So much development is planned in part of Dorchester that Eversource is planning a new electricity transmission line to meet the anticipated demand from new homes and businesses.
The utility company recently announced the underground transmission line would run about two miles from Andrew Square in South Boston to Savin Hill in eastern Dorchester. The project is intended to connect two substations and increase power-flow reliability.
Officials say the two substations serve about 80,000 customers in the area, but the demand for power is expected to increase with developments like a combined restaurant-apartment complex across the street from the Andrew Square T station, and developments expected at the former sites of Bayside Expo Center and The Boston Globe.
Michael Durand, a spokesman for Eversource, said the substation connector line is meant to accommodate this coming demand.
“By creating a high-voltage connection between the two existing substations, this particular project will provide additional options for getting power to where it’s needed most to meet the current and future demand for electricity,” Durand told WGBH News.
Residents of the Andrew Square and Savin Hill neighborhoods are getting a first glimpse at the preliminary plans.

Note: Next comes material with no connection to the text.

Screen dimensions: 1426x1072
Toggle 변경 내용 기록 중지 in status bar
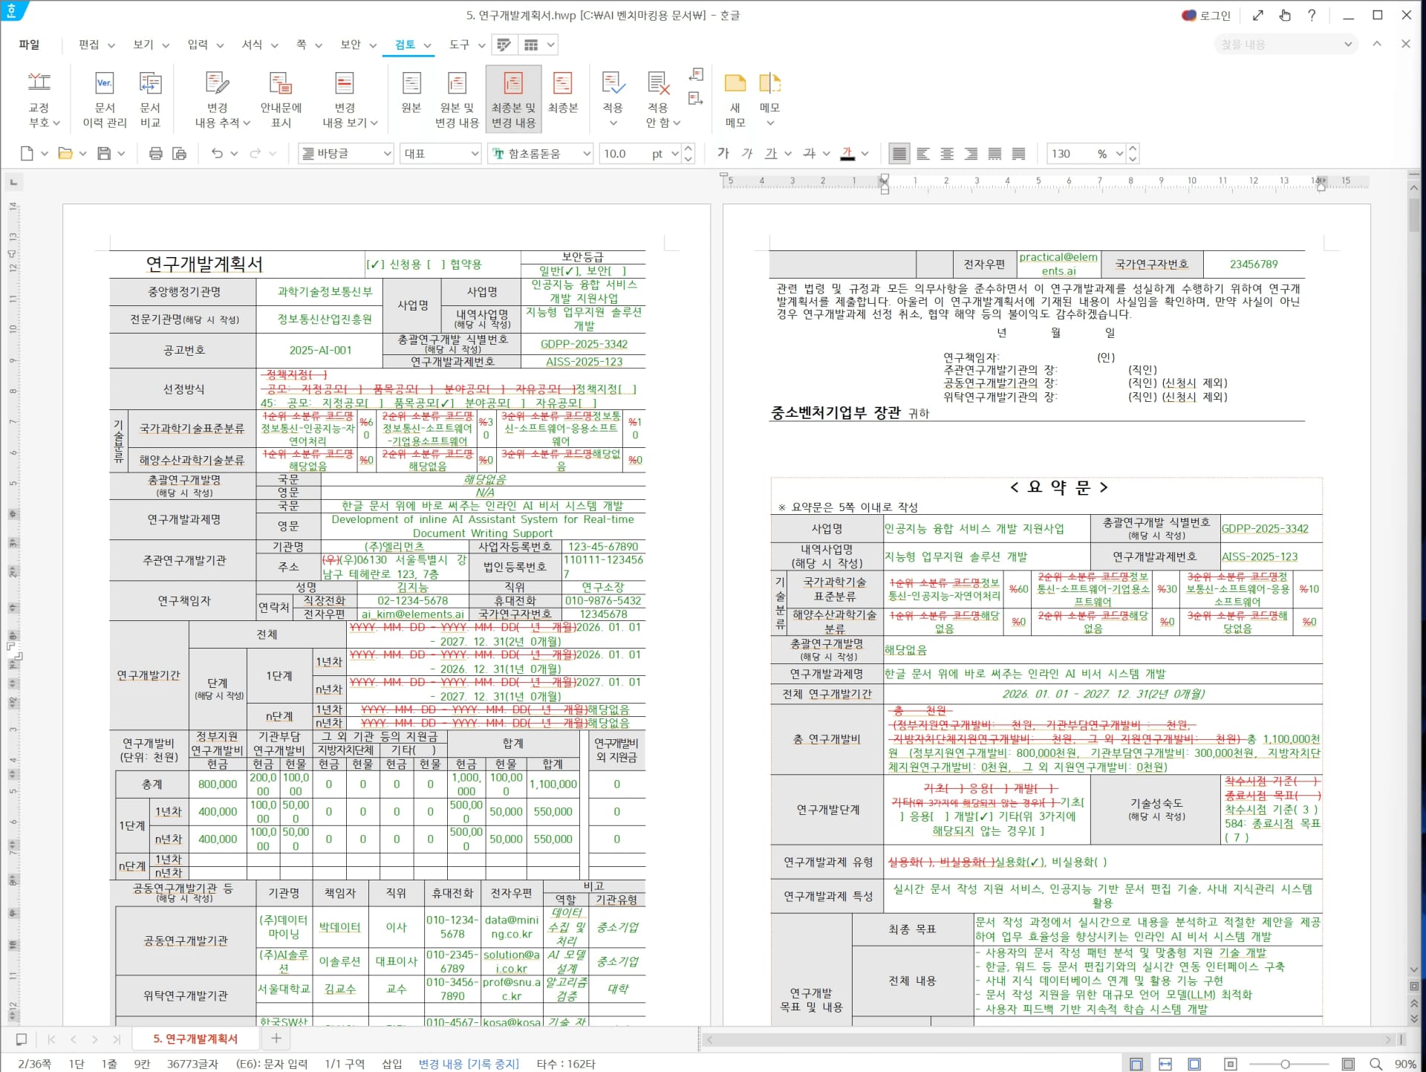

The proposed line would start at the substation near the Andrew Square T stop, snake across Old Colony Avenue and Morrissey Boulevard, and end at a substation near Dorchester Avenue.
Consultants and Eversource officials outnumbered the handful residents at the initial open house Wednesday night at St. Monica-St. Augustine Catholic Church in South Boston. More than a dozen of them were scattered across the room with poster boards detailing the project's timeline and steps. Another open house is scheduled for Thursday night at the Boston Teachers Union hall in Dorchester.
A pair of meeting-goers who identified themselves only as Andrew Square residents said their biggest concerns were potential easements and impacts to public transportation, but that the project didn’t seem like it would inconvenience their side of the neighborhood too much.
“If [the proposed line] stays along the streets, people who drive through this area would be most affected,” one of the two meeting-goers said.
The proposal is in its nascent stage and is subject to change as Eversource collects the necessary approvals from various agencies and the city, but consultant and project manager Nathan Dennis said Wednesday the path for the transmission line they’re offering limits inconvenience to residents by running along the multi-lane major thoroughfares rather than weaving through the streets where people live.
“The route tries to avoid residential areas as much as possible,” Dennis explained. He said the company is also looking into coordinating with other construction projects as a way to reduce neighborhood inconvenience.
Durand said the Andrew Square-Dewar Street line is one of several, regionally significant projects with the potential to impact “tens of thousands” of customers beyond the local community where the two-mile transmission line is expected to be buried.
It’s too early for cost estimates, but construction is planned to begin in late spring 2020, assuming all permitting and approval deadlines are met. Officials with Eversource say the company is aiming to start the process with a petition to the state for project approval before the end of the year.